Originalhandschrift von Jan Amos Komenský  (Foto: Martina Schneibergová)
Die einzelnen Institute beschreiben zudem ihre Forschungsarbeit. Das Philosophische Institut präsentiert beispielsweise seine Forschungen zu den Werken von Comenius.

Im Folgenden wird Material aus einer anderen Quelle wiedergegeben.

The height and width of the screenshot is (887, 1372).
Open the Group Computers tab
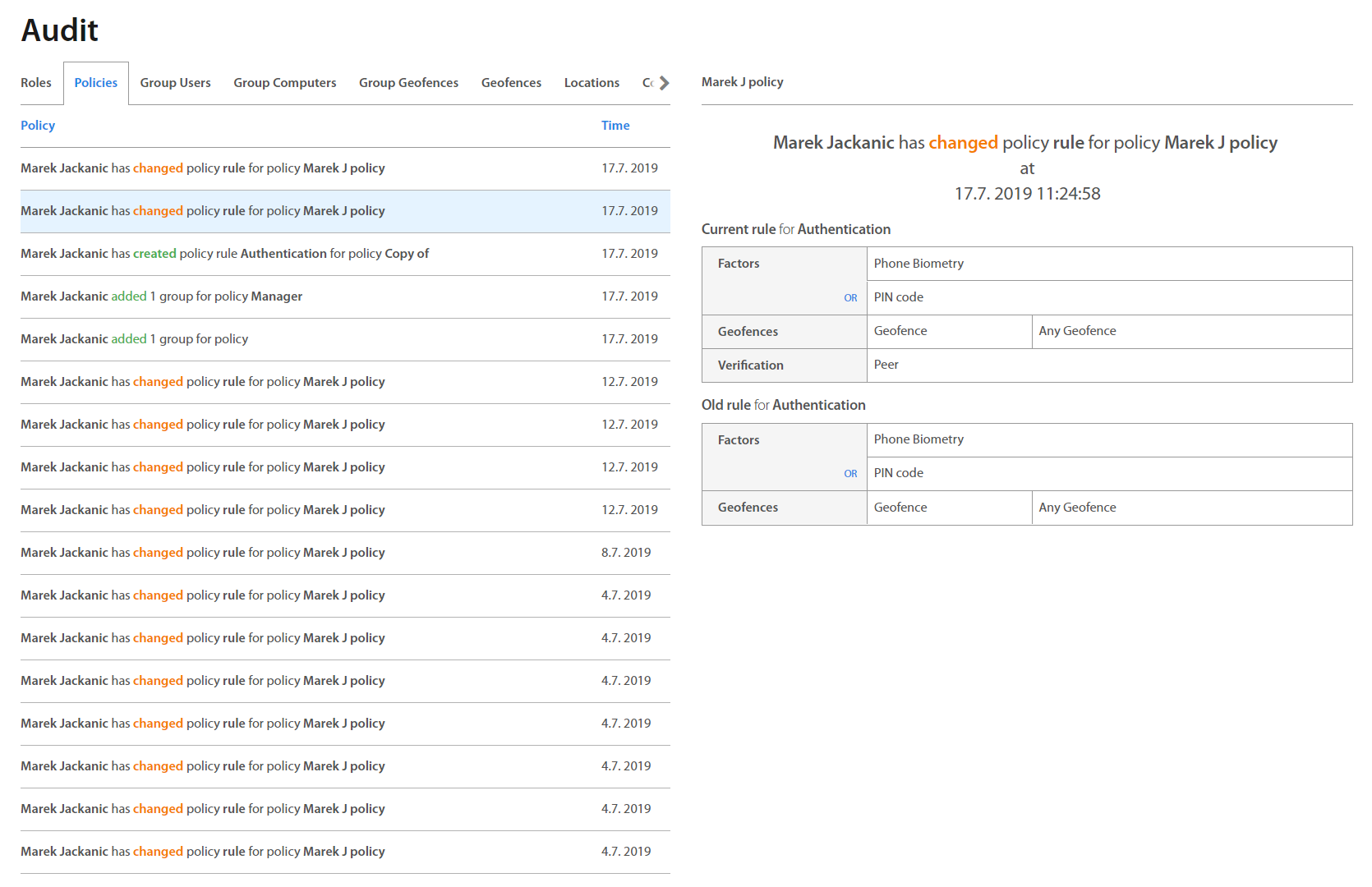pos(284,83)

„Zu besichtigen gibt es einige Originalhandschriften von Jan Amos Komenský / Comenius. Die Musikwissenschaftler wiederum stellen einen Autograph von Antonín Dvořák aus. Das sind die wertvollsten Exponate, die hier zu sehen sind. Für besonders attraktiv halte ich zudem erstens die 3-D-Projektion eines Neandertalers, des Ötzi, eines Kelten und eines römischen Legionärs. Wer Interesse hat, kann ein Foto von sich mit ihnen machen. Zweitens finde ich das Projekt des Psychologischen Instituts mit dem Titel ‚Mars 500‘ interessant. Die Mitarbeiter des Instituts erforschten im Rahmen eines internationalen Projektes die Auswirkungen eines langen Flugs zum Mars auf die Astronauten.“

Autograph von Antonín Dvořák  (Foto: Martina Schneibergová)
Inmitten des Ausstellungssaals, in dem die Institute vorgestellt werden, befindet sich ein kleines Podium mit einigen Stufen. In den Regalen rund um den Saal stehen viele von den Instituten herausgegebene Bücher. Wer Lust hat, kann sich mit einem der Bücher auch auf die Treppen setzen, sagt der Kurator:

„Oder man kann sich von den Treppen aus die Landkarten anschauen, die an die Wand projiziert werden. Das Historische Institut hat die Entwicklung der Besiedlung Prags in verschiedenen Epochen erforscht. Die Landkarten sind das Resultat der Forschungen. Gleich gegenüber werden wiederum Dokumentarfilme des Ethnographischen Instituts gezeigt.“

Ausstellung „Wissenschaft,  Volk,  Geschichte“  (Foto: Martina Schneibergová)
Die Museumsmitarbeiter haben zudem vor, im Rahmen des Begleitprogramms regelmäßig Diskussionsabende zu organisieren, die immer einem Institut gewidmet sein werden.

Die Ausstellung „Wissenschaft, Volk, Geschichte“ ist im neuen Gebäude des Nationalmuseums installiert, sie läuft bis 10. Januar 2016. Das Museum ist täglich geöffnet, und zwar von 10 bis 18 Uhr. Am jedem ersten Mittwoch im Monat schließt das Museum erst um 20 Uhr.